Ini Hasil Kajian KPK Soal Benturan Kepentingan Pendanaan Pilkada

:


Oleh Untung S, Jumat, 1 Juli 2016 | 11:06 WIB - Redaktur: R. Mustakim - 1K


Jakarta, InfoPublik - Inilah hasil Kajian tentang Potensi Benturan Kepentingan pada Pendanaan Pilkada yang sudah dipaparkan Komisi Pemberantasan Korupsi kepada Komisi Pemilihan Umum, Kementerian Dalam Negeri dan Badan Pengawas Pemilu.

Benturan ini seringkali menjadi pemicu terjadinya tindak pidana korupsi. Dalam catatan yang diterima InfoPublik, Kamis (30/6) hasil kajian itu menunjukkan pada aspek pelaporan, pengeluaran aktual Pilkada lebih besar dari Harta Kekayaan pada LHKPN, sebanyak 51,4 persen responden mengeluarkan dana Pilkada melebihi kemampuan harta kas yang dimiliki. Sebanyak 16,1 persen responden mengeluarkan dana Pilkada melebihi total harta yang dimiliki.

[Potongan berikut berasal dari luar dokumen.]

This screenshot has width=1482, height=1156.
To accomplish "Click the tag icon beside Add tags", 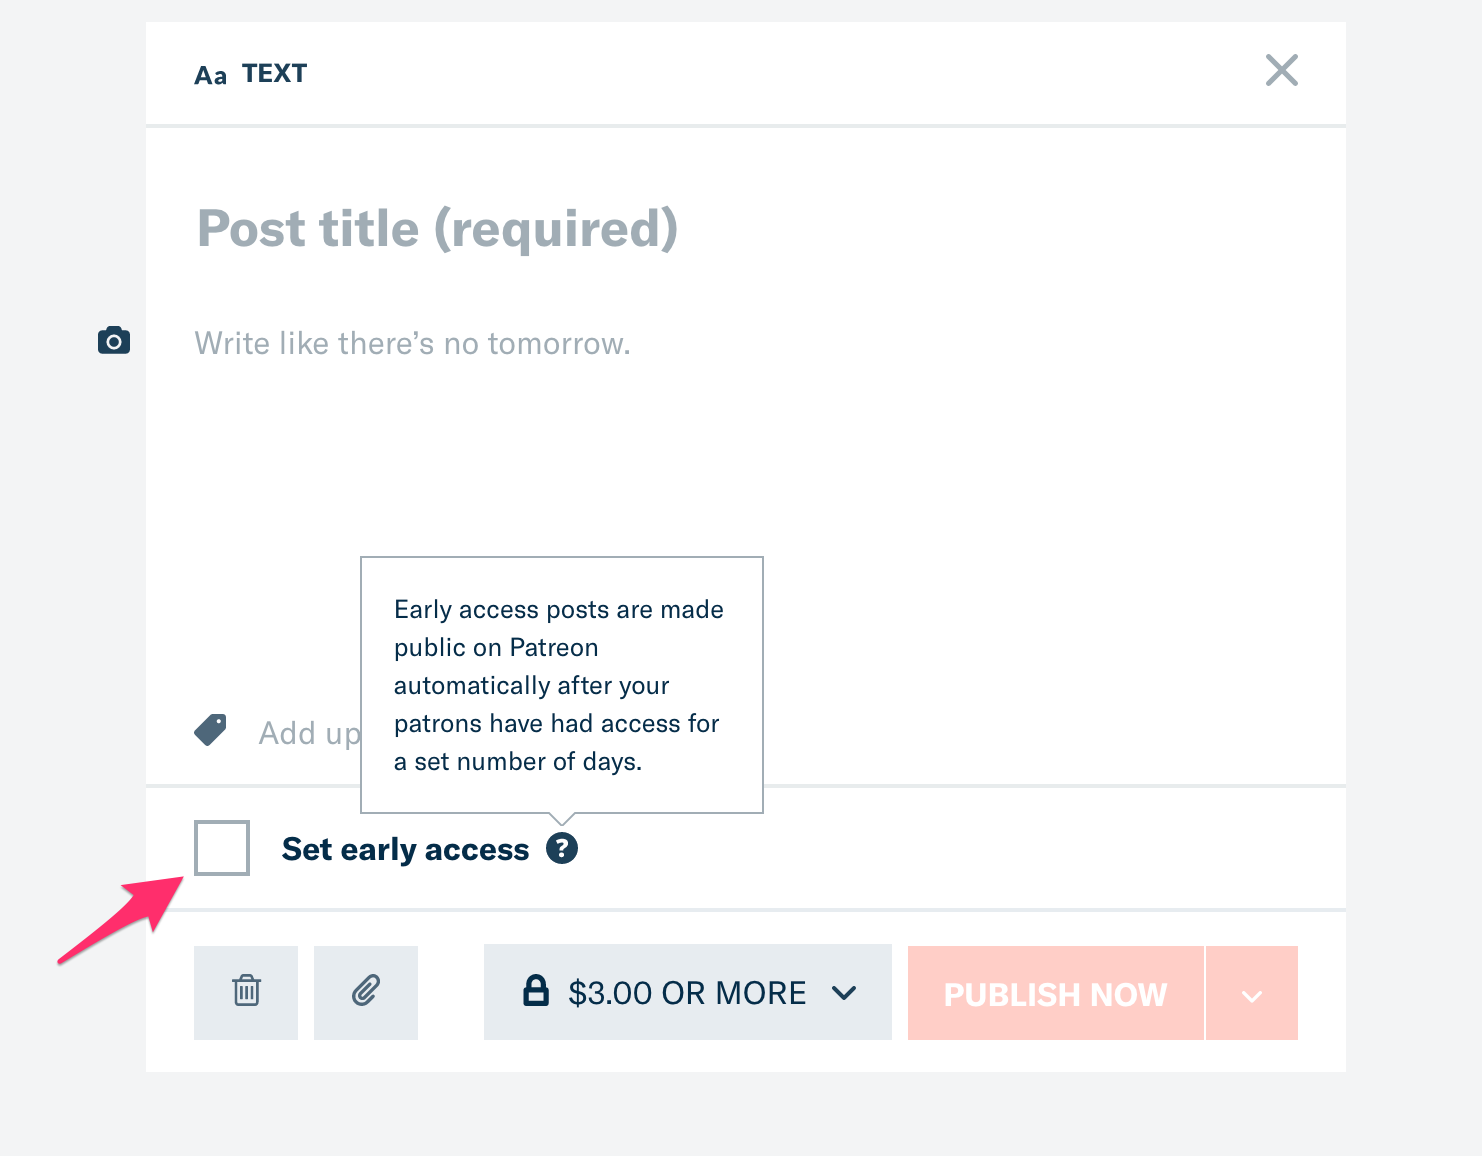I will (x=211, y=730).
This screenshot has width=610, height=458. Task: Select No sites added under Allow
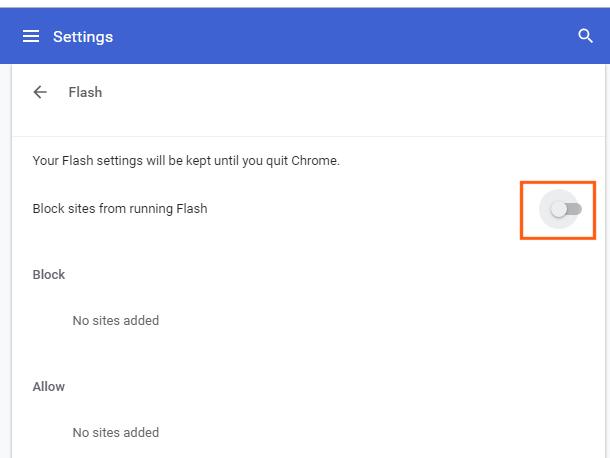tap(116, 433)
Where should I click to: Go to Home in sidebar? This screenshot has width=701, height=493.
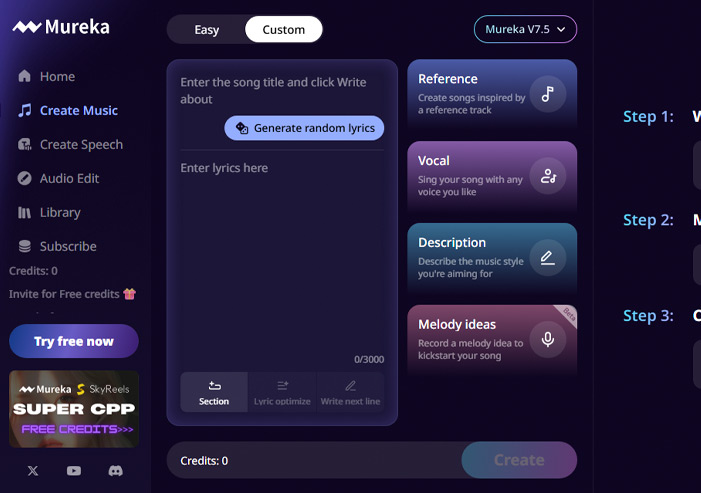pyautogui.click(x=57, y=77)
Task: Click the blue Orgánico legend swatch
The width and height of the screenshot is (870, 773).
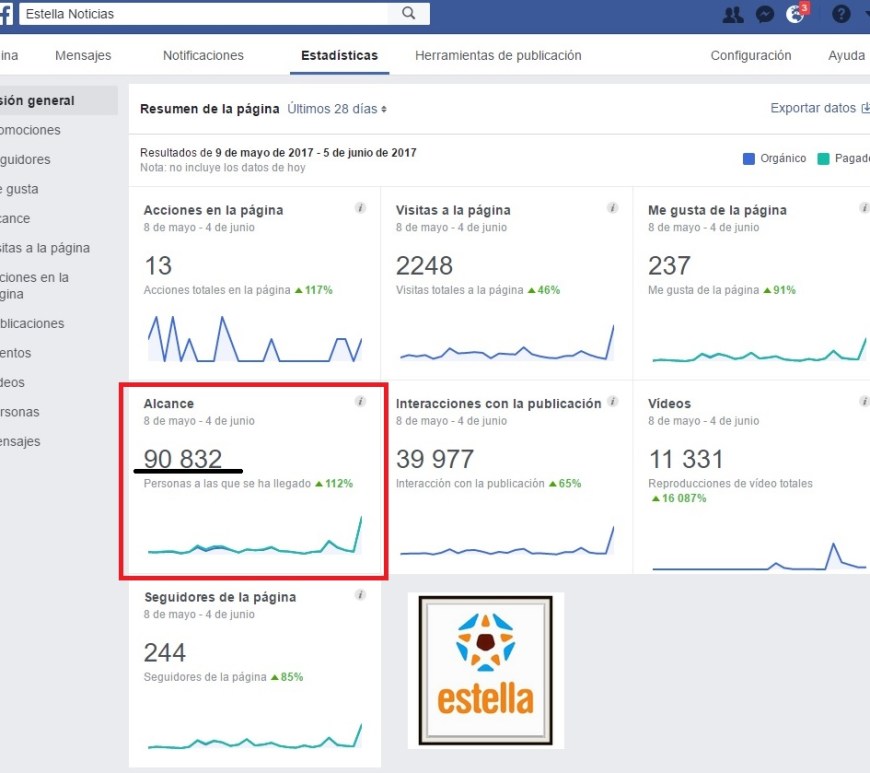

Semua pengeluaran tidak dicantumkan ke dalam Laporan Penerimaan dan Pengeluaran Dana Kampanye (LPPDK), dan Laporan Penerimaan Sumbangan Dana Kampanye (LPSDK). Tingkat kepatuhan pelaporan rendah dan isi laporan dimungkinkan tidak jujur dan tidak sesuai dengan kondisi sebenarnya.

Selain itu, sebagian besar penegakan peraturan mengenai Pilkada, terutama terkait pendanaan (Undang-undang maupun Peraturan KPU) dalam hal kepatuhan, akurasi maupun penegakan sanksi, juga tidak efektif.

Di sisi lain, pemberian sumbangan juga menciptakan potensi benturan kepentingan pada saat menjabat pimpinan daerah. Faktanya, mayoritas pasangan calon menerima sumbangan untuk menutupi kesenjangan antara harta kas dan pengeluaran Pilkada.

Hasil kajian menemukan bahwa sumbangan yang diterima tidak semua dilaporkan ke dalam LPSDK (tingkat kepatuhan populasi 64 persen). Bahkan, calon kepala daerah menyadari bahwa terdapat konsekuensi saat menerima sumbangan (56,3 persen).

Hasil kajian juga memperlihatkan, konsekuensi sumbangan yang akan dibayarkan, berupa kemudahan perizinan (65,7 persen), kemudahan akses menjabat di pemerintah (60,1 persen), kemudahan ikut serta dalam pengadaan barang/jasa pemerintah (64,7 persen), keamanan dalam menjalankan bisnis (61,5 persen), mendapatkan akses dalam menentukan kebijakan/peraturan daerah (49,3 persen) dan mendapatkan bantuan kegiatan sosial/hibah (51,7 persen).